MIT researchers have developed a new method to help artificial intelligence (AI) systems conduct complex reasoning tasks in three areas including coding, strategic planning and robotics.
Large language models (LLMs), which include ChatGPT and Claude 3 Opus, process and generate text based on human input, known as “prompts.” These technologies have improved greatly in the last 18 months, but are constrained by their inability to understand context as well as humans or perform well in reasoning tasks, the researchers said.
But MIT scientists now claim to have cracked this problem by creating “a treasure trove” of natural language “abstractions” that could lead to more powerful AI models. Abstractions turn complex subjects into high-level characterizations and omit non-important information — which could help chatbots reason, learn, perceive, and represent knowledge just like humans.
Currently, scientists argue that LLMs have difficulty abstracting information in a human-like way. However, they have organized natural language abstractions into three libraries in the hope that they will gain greater contextual awareness and give more human-like responses.

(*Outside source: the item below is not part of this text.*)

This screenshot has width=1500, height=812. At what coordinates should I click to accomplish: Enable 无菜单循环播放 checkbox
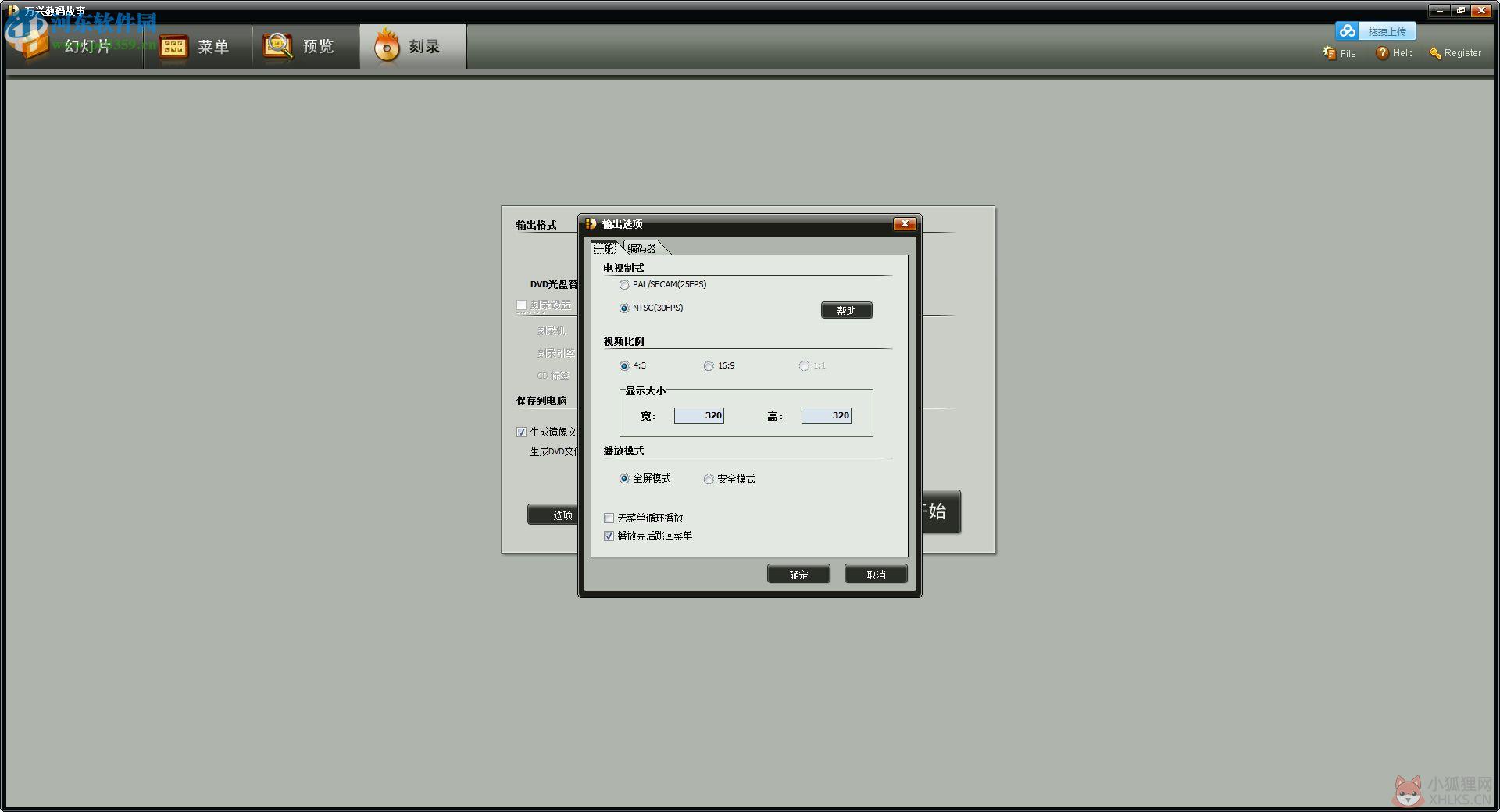(x=609, y=518)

The scientists detailed their findings in three papers published on the arXiv pre-print server Oct. 30 2023, Dec. 13 2023 and Feb. 28. The first library, called the “Library Induction from Language Observations” (LILO) synthesizes, compresses, and documents computer code. The second, named “Action Domain Acquisition” (Ada) covers AI sequential decision making. The final framework, dubbed “Language-Guided Abstraction” (LGA), helps robots better understand environments and plan their movements.
Related: ‘It would be within its natural right to harm us to protect itself’: How humans could be mistreating AI right now without even knowing it
These papers explore how language can give AI systems important context so they can handle more complex tasks. They were presented May 11 at the International Conference on Learning Representations in Vienna, Austria.
“Library learning represents one of the most exciting frontiers in artificial intelligence, offering a path towards discovering and reasoning over compositional abstractions,” said Robert Hawkins, assistant professor of psychology at the University of Wisconsin-Madison, in a statement. Hawkins, who was not involved with the research, added that similar attempts in the past were too computationally expensive to use at scale.
The scientists said three library frameworks use neurosymbolic methods — an AI architecture combining neural networks, which are collections of machine learning algorithms arranged to mimic the structure of the human brain, with classical program-like logical approaches.
Smarter AI-driven coding
LLMs have emerged as powerful tools for human software engineers, including the likes of GitHub Copilot, but they cannot be used to create full-scale software libraries, the scientists said. To do this, they must be able to sort and integrate code into smaller programs that are easier to read and reuse, which is where LILO comes in.
The scientists combined a previously developed algorithm that can detect abstractions, known as “Stitch” — with LLMs to form the LILO neurosymbolic framework. Under this regime, when an LLM writes code, it’s then paired with Stich to locate abstractions within the library.
Because LILO can understand natural language, it can detect and omit vowels from strings of code and draw snowflakes — just like a human software engineer could by leveraging their common sense. By better understanding the words used in prompts, LLMs could one day draw 2D graphics, answer questions related to visuals, manipulate Excel documents, and more.
Using AI to plan and strategize
LLMs cannot currently use reasoning skills to create flexible plans — like the steps involved in cooking breakfast, the researchers said. But the Ada framework, named after the English mathematician Ada Lovelace, might be one way to let them adapt and plan when given these types of assignments in, say, virtual environments.
The framework provided libraries of cooking and gaming plans by using an LLM to find abstractions from natural language datasets related to these tasks — with the best ones scored, filtered and added to a library by a human operator. By combining OpenAI’s GPT-4 with the framework, the scientists beat the AI decision-making baseline ‘Code as Policies’ at performing kitchen simulation and gaming tasks.
By finding hidden natural language information, the model understood tasks like putting chilled wine in a kitchen cupboard and building a bed — with accuracy improvements of 59% and 89%, respectively, compared to carrying out the same tasks without Ada’s influence. The researchers hope to find other domestic uses for Ada in the foreseeable future.
Giving robots an AI-assisted leg up
The LGA framework also allows robots to better understand their environments like humans — removing unnecessary details from their surroundings and finding better abstractions so they can perform tasks more effectively.
LGA finds task abstractions in natural language prompts like “bring me my hat” with roots performing actions based on training footage.
The researchers demonstrated the effectiveness of LGA by using Spot, Boston Dynamics’ canine-like quadruped robot, to fetch fruits and recycle drinks. The experiments showed robots could effectively scan the world and develop plans in chaotic environments.
The researchers believe neurosymbolic frameworks like LILO, Ada and LGA will pave the way for “more human-like” AI models by giving them problem-solving skills and allowing them to navigate their environments better.